“You must implement your go-global strategy in a systematic way,” he said from his Hong Kong office. “Geely will adopt different approaches for different countries and regions. I believe we have our own advantages in this regard.”
Geely Auto was able to manage the additional 18.8 per cent tariff levied by the EU on its pure EVs made in China, Gui said, adding that the import levies would not stop the company from gaining a bigger market share on the continent.
The EU voted in October to impose tariffs on pure EVs made in China after an anti-subsidy investigation. The new duties are on top of the standard 10 per cent tariff applied to pure EVs made in China. Geely Auto was subject to an additional 18.8 per cent tariff.

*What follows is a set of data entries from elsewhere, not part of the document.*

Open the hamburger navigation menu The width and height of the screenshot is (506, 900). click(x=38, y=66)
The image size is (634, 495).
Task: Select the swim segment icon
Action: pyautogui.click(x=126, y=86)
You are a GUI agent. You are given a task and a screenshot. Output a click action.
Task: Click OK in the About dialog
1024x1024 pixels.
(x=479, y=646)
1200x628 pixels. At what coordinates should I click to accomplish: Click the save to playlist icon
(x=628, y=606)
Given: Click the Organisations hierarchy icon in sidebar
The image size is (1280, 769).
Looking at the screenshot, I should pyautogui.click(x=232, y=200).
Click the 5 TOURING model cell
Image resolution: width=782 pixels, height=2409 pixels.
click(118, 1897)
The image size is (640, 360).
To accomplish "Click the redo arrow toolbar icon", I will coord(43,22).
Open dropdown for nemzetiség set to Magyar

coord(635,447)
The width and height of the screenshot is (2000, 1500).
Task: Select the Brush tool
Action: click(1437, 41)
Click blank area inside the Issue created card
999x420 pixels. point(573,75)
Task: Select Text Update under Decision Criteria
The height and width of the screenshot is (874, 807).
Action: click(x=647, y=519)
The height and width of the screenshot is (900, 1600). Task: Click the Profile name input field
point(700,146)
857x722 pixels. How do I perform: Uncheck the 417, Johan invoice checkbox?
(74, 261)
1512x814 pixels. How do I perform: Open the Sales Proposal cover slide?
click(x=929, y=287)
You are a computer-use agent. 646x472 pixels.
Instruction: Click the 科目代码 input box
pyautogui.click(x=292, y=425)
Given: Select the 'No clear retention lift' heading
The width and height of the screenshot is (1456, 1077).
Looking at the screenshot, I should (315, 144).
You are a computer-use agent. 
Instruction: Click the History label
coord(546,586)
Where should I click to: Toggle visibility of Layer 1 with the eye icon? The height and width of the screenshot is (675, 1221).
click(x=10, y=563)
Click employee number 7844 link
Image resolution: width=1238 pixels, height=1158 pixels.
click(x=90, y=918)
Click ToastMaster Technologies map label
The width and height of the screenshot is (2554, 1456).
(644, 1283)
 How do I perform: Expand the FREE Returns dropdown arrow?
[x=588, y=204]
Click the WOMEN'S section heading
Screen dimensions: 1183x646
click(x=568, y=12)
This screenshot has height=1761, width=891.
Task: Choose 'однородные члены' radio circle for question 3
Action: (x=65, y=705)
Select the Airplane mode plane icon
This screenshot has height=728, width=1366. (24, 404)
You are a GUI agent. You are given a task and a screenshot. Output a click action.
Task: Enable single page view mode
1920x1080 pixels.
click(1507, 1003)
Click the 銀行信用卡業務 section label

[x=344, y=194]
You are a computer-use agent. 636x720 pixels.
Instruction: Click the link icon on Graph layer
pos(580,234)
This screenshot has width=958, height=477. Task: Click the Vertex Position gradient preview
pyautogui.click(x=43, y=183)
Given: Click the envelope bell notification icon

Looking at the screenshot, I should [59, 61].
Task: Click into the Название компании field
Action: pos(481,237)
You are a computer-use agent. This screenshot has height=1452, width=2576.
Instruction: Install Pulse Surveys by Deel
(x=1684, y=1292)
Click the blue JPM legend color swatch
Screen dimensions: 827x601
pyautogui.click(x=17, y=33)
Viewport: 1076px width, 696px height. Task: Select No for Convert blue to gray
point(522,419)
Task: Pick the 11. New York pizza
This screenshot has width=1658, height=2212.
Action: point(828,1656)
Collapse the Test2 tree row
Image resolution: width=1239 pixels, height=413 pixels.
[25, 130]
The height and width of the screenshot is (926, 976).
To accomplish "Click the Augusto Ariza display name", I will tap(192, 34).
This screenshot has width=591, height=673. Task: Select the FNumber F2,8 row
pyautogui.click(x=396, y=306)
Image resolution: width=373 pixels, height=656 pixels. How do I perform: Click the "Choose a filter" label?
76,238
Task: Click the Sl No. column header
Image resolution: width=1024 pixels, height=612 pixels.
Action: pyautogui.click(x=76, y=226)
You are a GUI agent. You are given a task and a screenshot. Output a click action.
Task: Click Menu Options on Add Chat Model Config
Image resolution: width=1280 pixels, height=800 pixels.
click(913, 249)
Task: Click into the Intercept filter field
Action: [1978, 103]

“With our technological advantages in various aspects, I believe we are capable of digesting the [EU] tariffs,” Gui said. “A real and effective way to lower costs is by technological advancement.”
Gui said Geely Auto, aware of its lack of know-how and after-sales network abroad, had no immediate plans to build plants in the EU.
Instead, the company adopted an asset-light strategy – a business model under which a company holds only a small amount of fixed assets on its balance sheet – to expand overseas, where intelligent EVs assembled by mainland companies, featuring self-driving systems and digital cockpits, were becoming increasingly popular, he said.